Example 16 includes the apparatus of example 15, wherein the first set of samples is a forbidden set of samples.
Example 17 includes the apparatus of example 15, wherein the first set of samples corresponds to copyrighted media.
Example 18 includes the apparatus of example 15, wherein one or more of the at least one processor circuit is to generate the two pairs of curves based on a piecewise linear curve generator.
Example 19 includes the apparatus of example 15, wherein one or more of the at least one processor circuit is to perform reverse diffusion with an ordinary differential equation (ODE)-based numerical solver.
Example 20 includes the apparatus of example 19, wherein one or more of the at least one processor circuit is to apply a family of monotonic polynomials as ODE-based curves.
Example 21 includes the apparatus of example 20, wherein one or more of the at least one processor circuit is to generate a private key using coefficients of the family of monotonic polynomials.
Example 22 includes at least one non-transitory machine-readable medium comprising machine-readable instructions to cause at least one processor circuit to at least access a first sample associated with a diffusion model, decode the first sample based on two pairs of curves to generate second and third samples, a difference between the second and third samples proportional to an area corresponding to a sum of differences between the curves, and train a neural network based on the second and third samples.

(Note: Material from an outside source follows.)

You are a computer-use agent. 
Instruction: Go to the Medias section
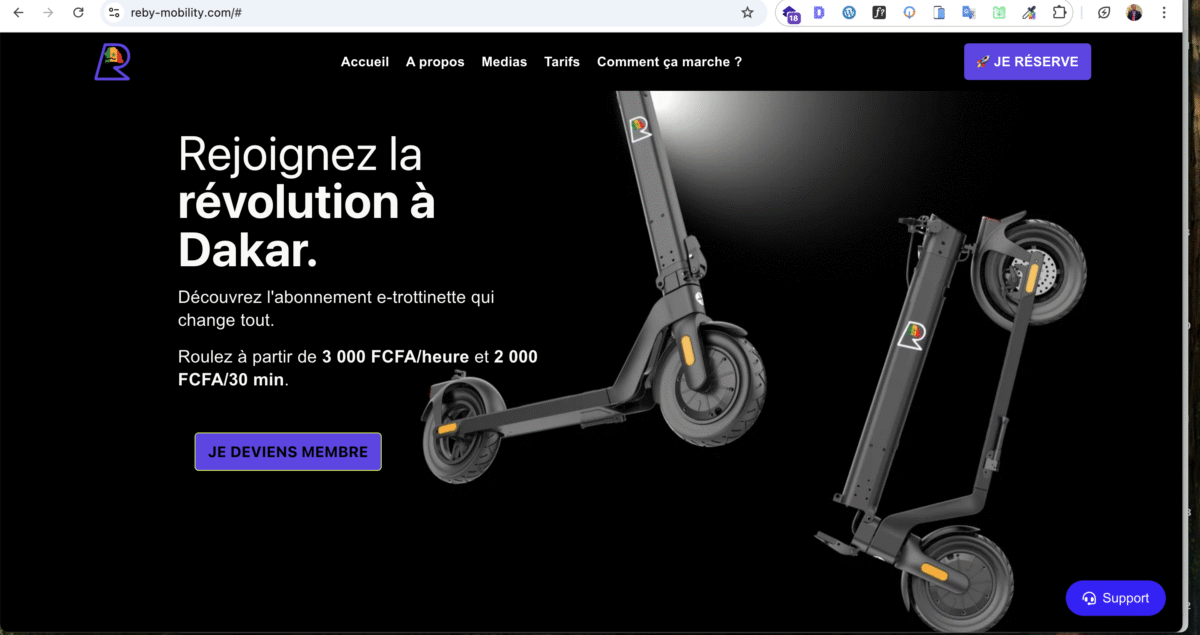click(x=504, y=62)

Example 23 includes the at least one non-transitory machine-readable medium of example 22, wherein the first sample is a forbidden sample.
Example 24 includes the at least one non-transitory machine-readable medium of example 22, wherein the area corresponds to an integral of the sum of differences.
Example 25 includes the at least one non-transitory machine-readable medium of example 22, wherein the machine-readable instructions are to cause one or more of the at least one processor circuit to generate the two pairs of curves based on a piecewise linear curve generator.
Example 26 includes the at least one non-transitory machine-readable medium of example 22, wherein the machine-readable instructions are to cause one or more of the at least one processor circuit to perform reverse diffusion with an ordinary differential equation (ODE)-based numerical solver.
Example 27 includes the at least one non-transitory machine-readable medium of example 26, wherein the machine-readable instructions are to cause one or more of the at least one processor circuit to apply a family of monotonic polynomials as ODE-based curves.
Example 28 includes the at least one non-transitory machine-readable medium of example 27, wherein the machine-readable instructions are to cause one or more of the at least one processor circuit to generate a private key using coefficients of the family of monotonic polynomials.
The following claims are hereby incorporated into this Detailed Description by this reference. Although certain example systems, methods, apparatus, and articles of manufacture have been disclosed herein, the scope of coverage of this patent is not limited thereto. On the contrary, this patent covers all systems, methods, apparatus, and articles of manufacture fairly falling within the scope of the claims of this patent.